→ TO DO: In the entries below, find the line with "Viewport: 700px width, 589px height." and the line with "Task: Choose the Studio Panorama template". Reproduce those two lines and every line between them exactly, and nothing more.

Stored data

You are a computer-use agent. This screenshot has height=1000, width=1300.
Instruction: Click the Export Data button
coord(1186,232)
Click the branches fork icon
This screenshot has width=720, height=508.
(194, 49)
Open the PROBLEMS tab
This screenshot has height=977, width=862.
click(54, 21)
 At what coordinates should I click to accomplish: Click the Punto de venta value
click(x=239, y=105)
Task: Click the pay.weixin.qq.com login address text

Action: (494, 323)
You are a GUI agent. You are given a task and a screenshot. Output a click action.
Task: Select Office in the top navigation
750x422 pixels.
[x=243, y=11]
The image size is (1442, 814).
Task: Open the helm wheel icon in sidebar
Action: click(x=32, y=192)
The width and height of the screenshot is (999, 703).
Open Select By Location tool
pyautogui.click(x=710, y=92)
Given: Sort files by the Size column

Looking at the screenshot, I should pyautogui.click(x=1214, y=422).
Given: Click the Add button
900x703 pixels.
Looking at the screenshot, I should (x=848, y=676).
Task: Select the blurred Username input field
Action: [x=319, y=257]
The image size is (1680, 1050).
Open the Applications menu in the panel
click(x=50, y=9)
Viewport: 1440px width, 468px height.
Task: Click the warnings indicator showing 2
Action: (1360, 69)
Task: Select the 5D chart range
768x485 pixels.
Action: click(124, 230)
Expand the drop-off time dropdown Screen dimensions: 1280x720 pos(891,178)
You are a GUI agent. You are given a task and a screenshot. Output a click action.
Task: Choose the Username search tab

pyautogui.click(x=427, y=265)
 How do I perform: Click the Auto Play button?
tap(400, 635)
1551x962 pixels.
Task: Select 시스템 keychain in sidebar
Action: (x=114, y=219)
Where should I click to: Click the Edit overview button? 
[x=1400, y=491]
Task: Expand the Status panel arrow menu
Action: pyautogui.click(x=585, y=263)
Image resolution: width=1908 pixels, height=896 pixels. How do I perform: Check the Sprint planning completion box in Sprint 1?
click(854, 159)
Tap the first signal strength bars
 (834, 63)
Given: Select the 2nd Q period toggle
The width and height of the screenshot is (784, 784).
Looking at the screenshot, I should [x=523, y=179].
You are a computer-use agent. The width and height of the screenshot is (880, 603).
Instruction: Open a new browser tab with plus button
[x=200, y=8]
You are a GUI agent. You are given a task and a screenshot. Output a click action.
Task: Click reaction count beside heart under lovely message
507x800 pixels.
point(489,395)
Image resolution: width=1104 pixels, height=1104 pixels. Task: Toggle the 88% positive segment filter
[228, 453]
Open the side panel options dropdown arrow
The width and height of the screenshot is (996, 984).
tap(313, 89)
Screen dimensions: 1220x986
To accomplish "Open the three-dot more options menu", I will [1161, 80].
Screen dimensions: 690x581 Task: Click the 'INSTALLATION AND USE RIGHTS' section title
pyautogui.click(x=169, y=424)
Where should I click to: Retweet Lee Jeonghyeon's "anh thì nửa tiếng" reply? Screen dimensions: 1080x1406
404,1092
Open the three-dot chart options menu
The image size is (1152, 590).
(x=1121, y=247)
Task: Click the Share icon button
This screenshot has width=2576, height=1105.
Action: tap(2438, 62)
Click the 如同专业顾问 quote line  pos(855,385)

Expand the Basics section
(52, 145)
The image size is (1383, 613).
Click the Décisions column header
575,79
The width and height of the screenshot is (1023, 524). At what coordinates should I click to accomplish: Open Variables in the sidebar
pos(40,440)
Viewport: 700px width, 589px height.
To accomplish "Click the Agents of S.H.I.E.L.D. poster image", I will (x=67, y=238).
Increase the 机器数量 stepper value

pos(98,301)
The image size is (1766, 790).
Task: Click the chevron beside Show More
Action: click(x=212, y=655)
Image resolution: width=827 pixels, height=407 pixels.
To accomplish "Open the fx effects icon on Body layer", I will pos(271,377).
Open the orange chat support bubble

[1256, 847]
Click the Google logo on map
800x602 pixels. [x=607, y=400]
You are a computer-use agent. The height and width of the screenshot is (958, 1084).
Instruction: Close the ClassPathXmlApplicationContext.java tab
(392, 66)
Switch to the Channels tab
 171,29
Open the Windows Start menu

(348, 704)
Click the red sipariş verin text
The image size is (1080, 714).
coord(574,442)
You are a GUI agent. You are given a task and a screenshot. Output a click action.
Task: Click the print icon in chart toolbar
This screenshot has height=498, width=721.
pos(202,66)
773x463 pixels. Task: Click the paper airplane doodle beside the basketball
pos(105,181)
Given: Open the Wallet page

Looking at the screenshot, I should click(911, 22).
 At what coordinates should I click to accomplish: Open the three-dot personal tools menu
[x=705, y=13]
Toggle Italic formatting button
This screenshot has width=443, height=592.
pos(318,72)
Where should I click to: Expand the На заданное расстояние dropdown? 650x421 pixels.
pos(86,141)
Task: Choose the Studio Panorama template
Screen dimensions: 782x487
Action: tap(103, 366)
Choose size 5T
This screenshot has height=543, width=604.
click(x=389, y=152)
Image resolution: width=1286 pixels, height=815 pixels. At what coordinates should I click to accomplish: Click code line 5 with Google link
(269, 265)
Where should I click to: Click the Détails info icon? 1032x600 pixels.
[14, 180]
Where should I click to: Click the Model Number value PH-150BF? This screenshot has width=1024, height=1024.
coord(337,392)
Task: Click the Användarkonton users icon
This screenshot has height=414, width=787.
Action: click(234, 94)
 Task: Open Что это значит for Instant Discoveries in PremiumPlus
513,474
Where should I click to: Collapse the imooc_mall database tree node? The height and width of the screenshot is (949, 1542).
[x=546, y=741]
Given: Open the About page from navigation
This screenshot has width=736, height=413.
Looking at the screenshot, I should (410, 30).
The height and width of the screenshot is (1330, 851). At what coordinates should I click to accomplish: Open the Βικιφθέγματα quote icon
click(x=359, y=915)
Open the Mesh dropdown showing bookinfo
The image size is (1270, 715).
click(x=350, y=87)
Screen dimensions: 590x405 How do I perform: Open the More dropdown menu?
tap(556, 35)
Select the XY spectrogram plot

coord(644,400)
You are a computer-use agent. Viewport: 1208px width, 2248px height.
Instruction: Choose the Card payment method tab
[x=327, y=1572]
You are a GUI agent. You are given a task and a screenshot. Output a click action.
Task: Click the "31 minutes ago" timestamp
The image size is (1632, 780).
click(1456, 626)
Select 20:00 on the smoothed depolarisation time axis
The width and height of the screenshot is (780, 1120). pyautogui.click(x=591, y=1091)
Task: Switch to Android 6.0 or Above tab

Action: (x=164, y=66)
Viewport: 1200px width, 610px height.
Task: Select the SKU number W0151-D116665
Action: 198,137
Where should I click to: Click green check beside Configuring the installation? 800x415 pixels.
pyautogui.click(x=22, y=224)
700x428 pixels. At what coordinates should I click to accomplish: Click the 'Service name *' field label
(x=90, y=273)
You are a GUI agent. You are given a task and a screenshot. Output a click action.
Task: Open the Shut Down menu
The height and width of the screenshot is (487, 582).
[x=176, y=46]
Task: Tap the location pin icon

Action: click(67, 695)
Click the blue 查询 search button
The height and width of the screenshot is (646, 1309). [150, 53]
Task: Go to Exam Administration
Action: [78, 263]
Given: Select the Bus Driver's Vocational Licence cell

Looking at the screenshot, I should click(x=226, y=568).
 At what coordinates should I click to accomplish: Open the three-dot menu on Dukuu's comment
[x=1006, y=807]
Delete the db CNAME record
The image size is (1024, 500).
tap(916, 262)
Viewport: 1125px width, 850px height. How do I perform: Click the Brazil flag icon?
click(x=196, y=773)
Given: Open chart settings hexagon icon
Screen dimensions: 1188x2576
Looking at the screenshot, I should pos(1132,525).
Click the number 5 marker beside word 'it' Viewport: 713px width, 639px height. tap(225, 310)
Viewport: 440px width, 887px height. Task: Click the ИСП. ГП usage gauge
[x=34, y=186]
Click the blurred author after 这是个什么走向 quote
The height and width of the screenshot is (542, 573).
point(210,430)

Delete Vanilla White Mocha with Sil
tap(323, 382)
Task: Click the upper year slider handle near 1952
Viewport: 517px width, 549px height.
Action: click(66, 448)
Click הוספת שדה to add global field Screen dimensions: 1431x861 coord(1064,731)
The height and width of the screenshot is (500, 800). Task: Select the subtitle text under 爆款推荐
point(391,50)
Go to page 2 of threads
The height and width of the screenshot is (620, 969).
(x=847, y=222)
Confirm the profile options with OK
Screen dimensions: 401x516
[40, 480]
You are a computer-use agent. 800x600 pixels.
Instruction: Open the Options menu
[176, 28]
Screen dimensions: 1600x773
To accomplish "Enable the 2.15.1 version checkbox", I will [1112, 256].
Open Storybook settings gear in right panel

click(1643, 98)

→ EXERCISE RESULT:
Viewport: 700px width, 589px height.
To accomplish "Click the Agents of S.H.I.E.L.D. poster image", I will (x=67, y=238).
Increase the 机器数量 stepper value

pos(98,301)
The image size is (1766, 790).
Task: Click the chevron beside Show More
Action: click(x=212, y=655)
Image resolution: width=827 pixels, height=407 pixels.
To accomplish "Open the fx effects icon on Body layer", I will pos(271,377).
Open the orange chat support bubble

[1256, 847]
Click the Google logo on map
800x602 pixels. [x=607, y=400]
You are a computer-use agent. The height and width of the screenshot is (958, 1084).
Instruction: Close the ClassPathXmlApplicationContext.java tab
(392, 66)
Switch to the Channels tab
 171,29
Open the Windows Start menu

(348, 704)
Click the red sipariş verin text
The image size is (1080, 714).
coord(574,442)
You are a GUI agent. You are given a task and a screenshot. Output a click action.
Task: Click the print icon in chart toolbar
This screenshot has height=498, width=721.
pos(202,66)
773x463 pixels. Task: Click the paper airplane doodle beside the basketball
pos(105,181)
Given: Open the Wallet page

Looking at the screenshot, I should click(911, 22).
 At what coordinates should I click to accomplish: Open the three-dot personal tools menu
[x=705, y=13]
Toggle Italic formatting button
This screenshot has width=443, height=592.
pos(318,72)
Where should I click to: Expand the На заданное расстояние dropdown? 650x421 pixels.
pos(86,141)
Task: Choose the Studio Panorama template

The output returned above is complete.